EU treaty negotiationsTony Blair hopes “red lines” will distract voters from what he is really giving awayOn Monday 18th June 2007 Tony Blair outlined a series of tough-sounding “red lines” on negotiations over the new EU treaty, vowing once again to fight off the Charter of Fundamental Rights, alongside anything that would “displace Britain’s role in the world”, undermine “the common law legal system”, or take away control of the UK’s social security system.
In briefings to the weekend papers, the Government also went out of its way to stress that “diabolically difficult” negotiations lie ahead, and that it will be very difficult for the Government to get its way.
Last week the Prime Minister’s spokesman appeared to have ruled out a referendum. But over the weekend, ministers – led by Geoff Hoon – stressed that they might even be prepared to call a referendum – if they were defeated in the negotiations.
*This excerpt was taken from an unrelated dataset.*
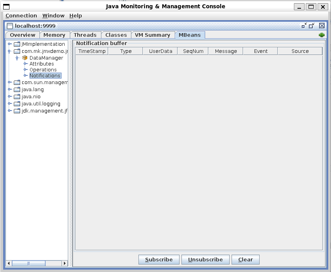Click the tree panel horizontal scrollbar right arrow
The image size is (331, 272).
click(x=65, y=263)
So what’s going on? In reality the so-called British “red lines” are designed only to distract attention from what Blair will really be conceding in Brussels this week.
The reason that the Government wants to play up the chances that it might have to give way on these issues is so that it can claim ‘victory’ for getting them removed, and to distract from what it is really giving way on. Meanwhile the Government will happily wave through other important proposals contained in the original EU Constitution, which would shift even more power to the EU level.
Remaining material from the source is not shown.